Kapitalanlegermusterverfahren: Bindungswirkung eines Vorlagebeschlusses bei verfahrensrechtlichen Mängeln


Leitsatz

1. Die Bindungswirkung des Vorlagebeschlusses für das Oberlandesgericht entfällt, wenn der geltend gemachte Anspruch schon nicht Gegenstand eines Musterverfahrens sein kann .

2. Die Bindungswirkung des Vorlagebeschlusses für das Oberlandesgericht entfällt nicht, wenn der Vorlagebeschluss trotz einzelner Fehler und Auslassungen eine geeignete Grundlage für die Durchführung des Musterverfahrens ist .
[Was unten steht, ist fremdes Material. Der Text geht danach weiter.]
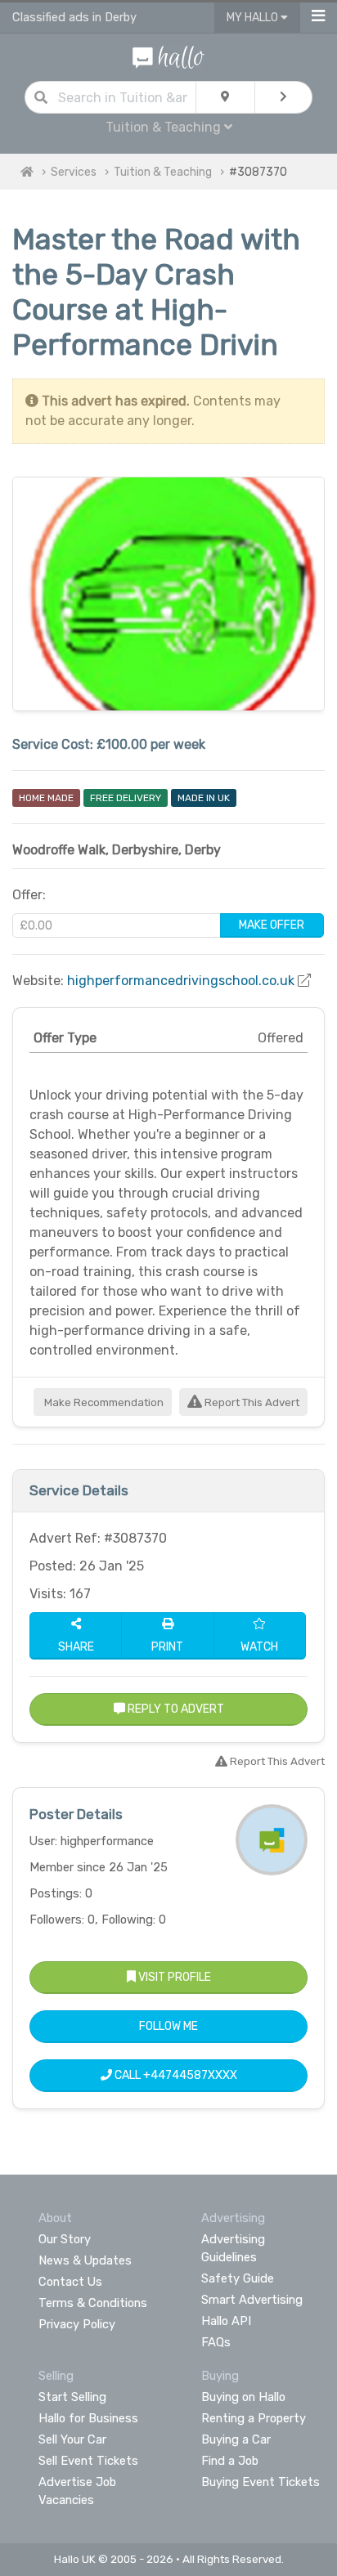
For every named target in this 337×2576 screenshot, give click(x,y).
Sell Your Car (72, 2439)
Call (174, 2075)
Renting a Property (253, 2418)
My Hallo (254, 18)
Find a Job (229, 2460)
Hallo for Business (88, 2418)
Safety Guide (237, 2278)
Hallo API (226, 2321)
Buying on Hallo (243, 2397)
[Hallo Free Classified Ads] (168, 56)
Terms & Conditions (92, 2303)
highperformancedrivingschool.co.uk (180, 980)
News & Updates (85, 2260)
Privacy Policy (76, 2324)
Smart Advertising (252, 2299)
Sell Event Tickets (88, 2460)
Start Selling (72, 2397)
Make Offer (271, 925)
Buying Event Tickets (260, 2482)
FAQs (216, 2342)
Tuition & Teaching (163, 172)
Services (74, 172)
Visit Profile (173, 1977)
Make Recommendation (103, 1402)
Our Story (64, 2239)
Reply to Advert (174, 1709)
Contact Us (70, 2281)
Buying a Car (236, 2439)
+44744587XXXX (190, 2075)
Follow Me (168, 2026)
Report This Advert (250, 1402)
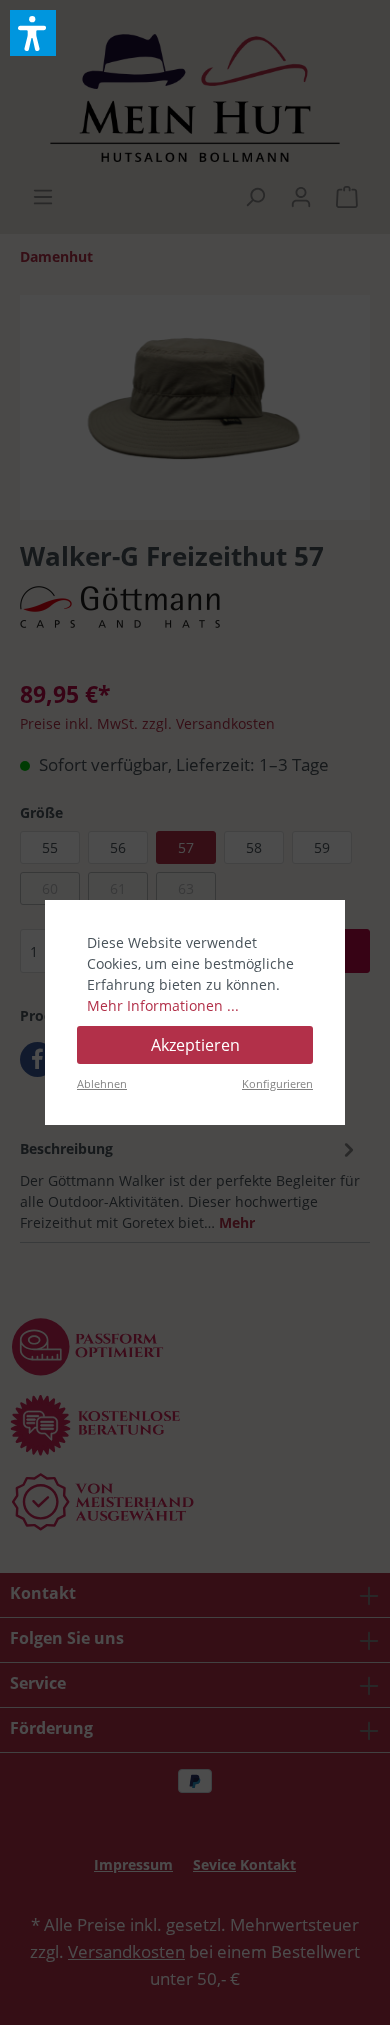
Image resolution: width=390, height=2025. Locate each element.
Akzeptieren (195, 1045)
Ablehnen (102, 1083)
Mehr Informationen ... (163, 1005)
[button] (33, 33)
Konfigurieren (277, 1083)
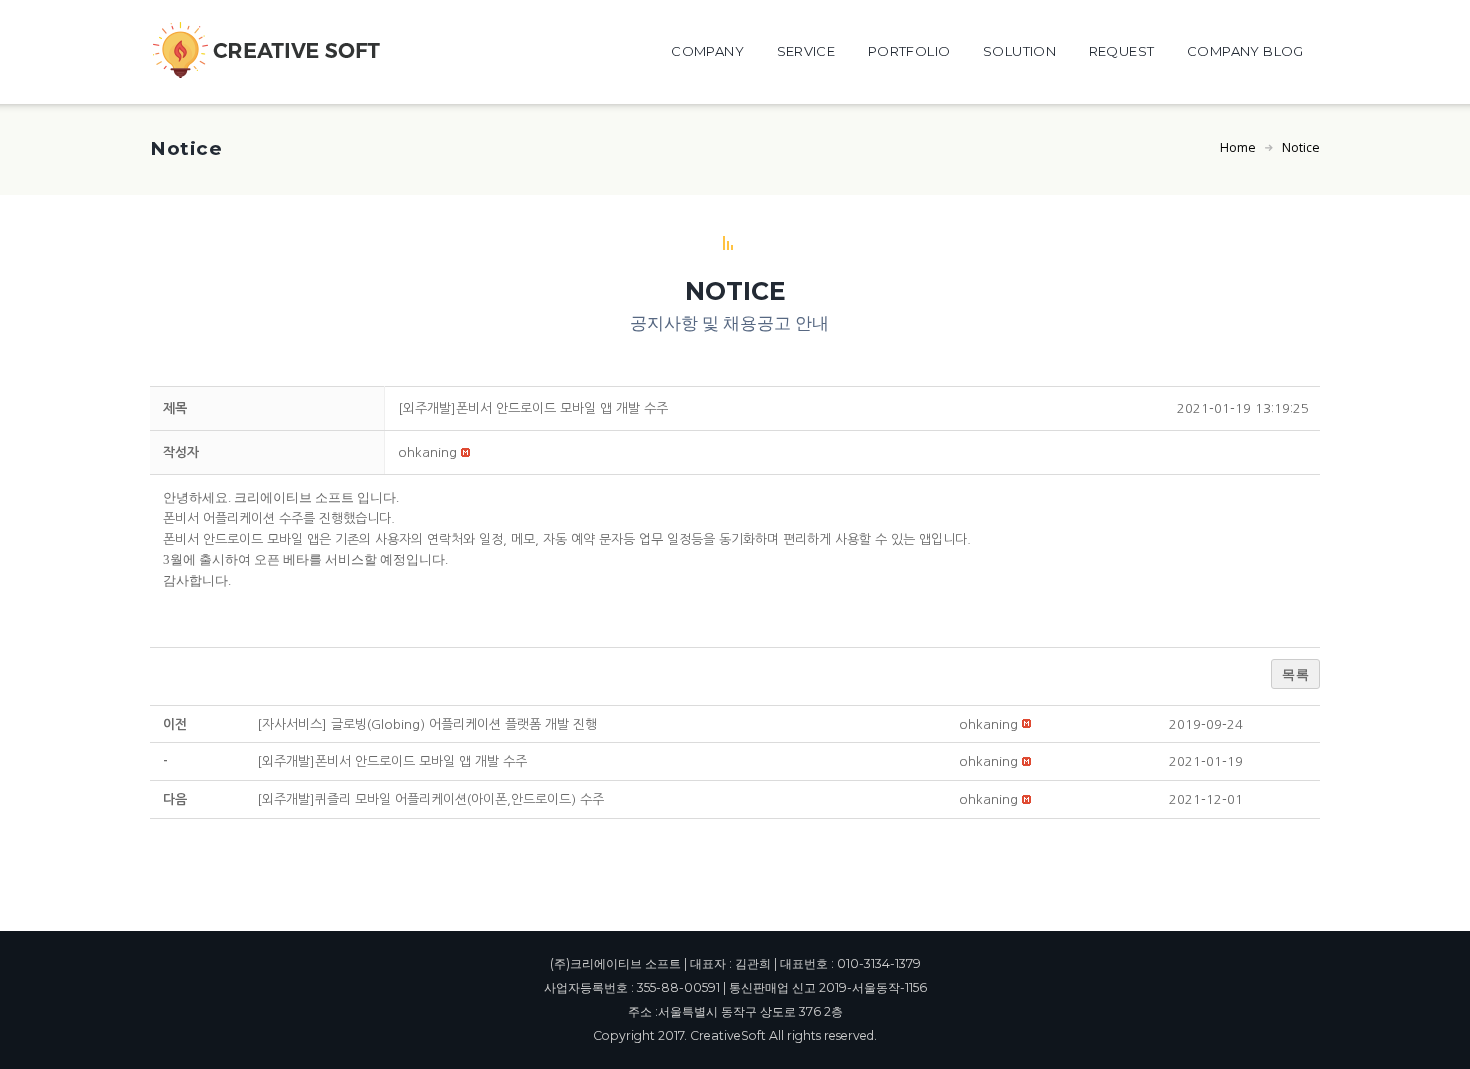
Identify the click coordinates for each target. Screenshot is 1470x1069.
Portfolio (909, 51)
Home (1238, 147)
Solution (1019, 51)
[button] (427, 452)
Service (806, 51)
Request (1122, 51)
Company (707, 51)
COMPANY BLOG (1245, 51)
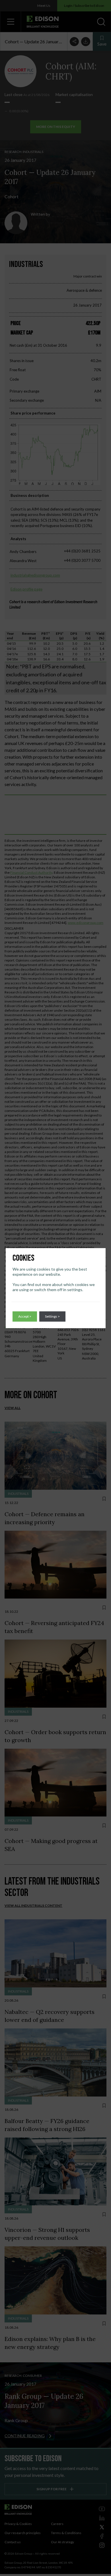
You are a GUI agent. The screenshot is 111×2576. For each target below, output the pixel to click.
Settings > (52, 1316)
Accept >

3. Fehler und Auslassungen des Vorlagebeschlusses bei der Bezeichnung der Beweismittel sowie der Darstellung des wesentlichen Inhalts der erhobenen Ansprüche und der vorgebrachten Angriffs- und Verteidigungsmittel können während des Musterverfahrens behoben werden und berechtigen das Oberlandesgericht daher nicht, den Vorlagebeschluss aufzuheben und an das Prozessgericht zurückzugeben .

Tenor

Auf die Rechtsbeschwerden der Kläger wird der Beschluss des [X.] des [X.] vom 11. März 2010 aufgehoben.

Die Sache wird an das [X.] zurückverwiesen.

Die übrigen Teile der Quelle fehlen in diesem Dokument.